However Sparks, who is head of US fixed income at Schroders and manager of the Schroder ISF Global High Yield fund, says that investors who still want exposure to the asset class are better off waiting for a correction.

Although the manager is not concerned about higher default rates, he says that with spreads having tightened so much and yields now so low compared with historical levels, investors should expect volatility.

"I do not think high yield, or many fixed income assets, are cheap right now. In my opinion, there will be better buying opportunities," Sparks said.

His thoughts echo those of Invesco Perpetual’s Paul Read, who recently told FE Trustnet that that the bull run in high yield is over, because there is virtually no capital upside left in lower-rated credit.

Sparks continued: "Right now, you could say that high yield is in a fair value range.

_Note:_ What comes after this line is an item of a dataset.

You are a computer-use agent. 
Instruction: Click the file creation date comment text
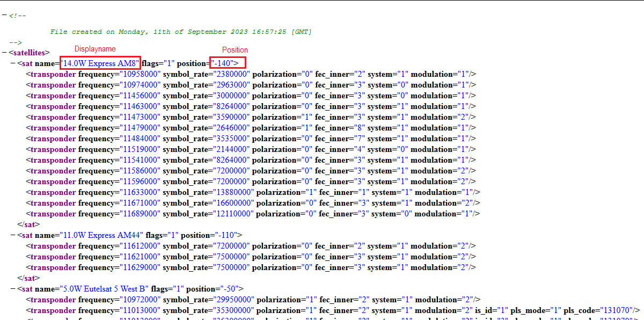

However, we are close to risky levels and now is a time to trim exposure as there will be a better time to buy."

"Given the current yields of around 5 per cent, we have come to the conclusion that high yield is not overly compelling. Though it is by no means high risk, it makes sense to be patient and wait for more attractive valuations," he added.

The manager says that investors should wait until 2014. However, he adds that they should use any upcoming corrections as a chance to buy into the asset class, saying there should be plenty of volatility in the medium-term.

He believes that any correction next year will likely be due to current macro-economic headwinds.

"I think the major risk will be event risk," he said.

"Possible QE tapering and the US fiscal situation are going to be key factors next year, or it could even be a recession; but I really don’t think that is likely. Nevertheless, short-term corrections provide attractive entry points as they can create better conditions for investors."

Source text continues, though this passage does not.